The meeting took place upon a special invitation from the White House, and was dedicated to discussing the current state of US-Syria relations.
My colleagues and I went in with a simple message to the President, namely: to bring attention back to the deteriorating situation of human rights in Syria and ask that improvement in this regard be made the main condition for improving bilateral relations.
Our logic in this regard was also simple and straightforward: a regime that cannot establish a normal relation with its people, we argued, should not be allowed to have normal relations with the rest of the world. A regime that continues to abuse, with all the impunity in the world, the basic rights of its people, and that manipulates the electoral processes of the state, violating even its own tailored-to-fit rules and laws in this regard, should not be accepted as the legitimate representative of the Syrian people, and should not be trusted to enter in good faith into any negotiations with the outside world, no matter what issue is involved. So long as the Syrian regime continues to intimidate its people, hold prisoners of conscience, send dissidents into exile, strip citizens of their nationality (as is the case with over 350,000 Kurds) and detain people without any reasonable cause or justification, it, in effect, compromises its ability to represent the national interests of the country. The Syrian regime should be made to understand that the road to the Golan and the road to both national and international legitimacy ands recognition passes through Damascus, and Aleppo, and Lattakia and other Syrian cities and provinces, and not through Washington, or Tel Aviv.

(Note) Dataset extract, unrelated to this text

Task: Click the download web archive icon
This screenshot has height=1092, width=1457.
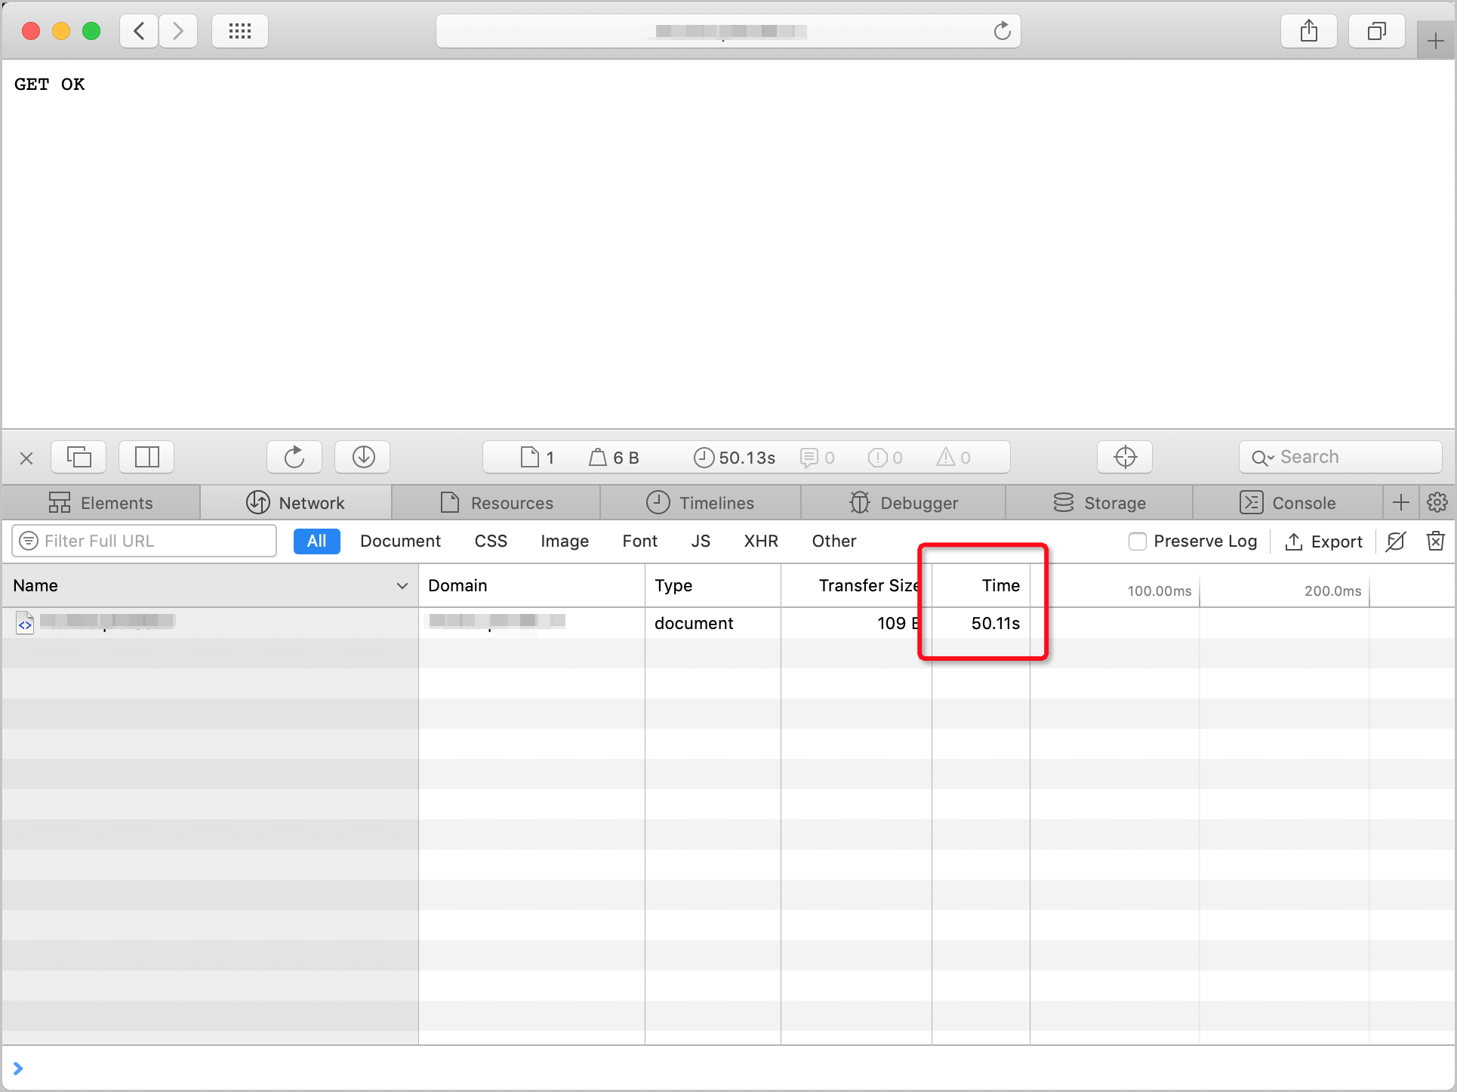Action: [363, 457]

In response to our message, the President, who had all the while listened to our presentation quite patiently and attentively, spoke passionately in defense of human rights in Syria and worldwide and revealed in-depth knowledge of developments inside Syria. He praised our work and that of all human rights and democracy activists, and our ongoing campaign to bring world attention to the worsening human rights situation in the country.
The President agreed that freeing political prisoners and improving the human rights conditions in Syria were and would always be key parts of American policy toward that country.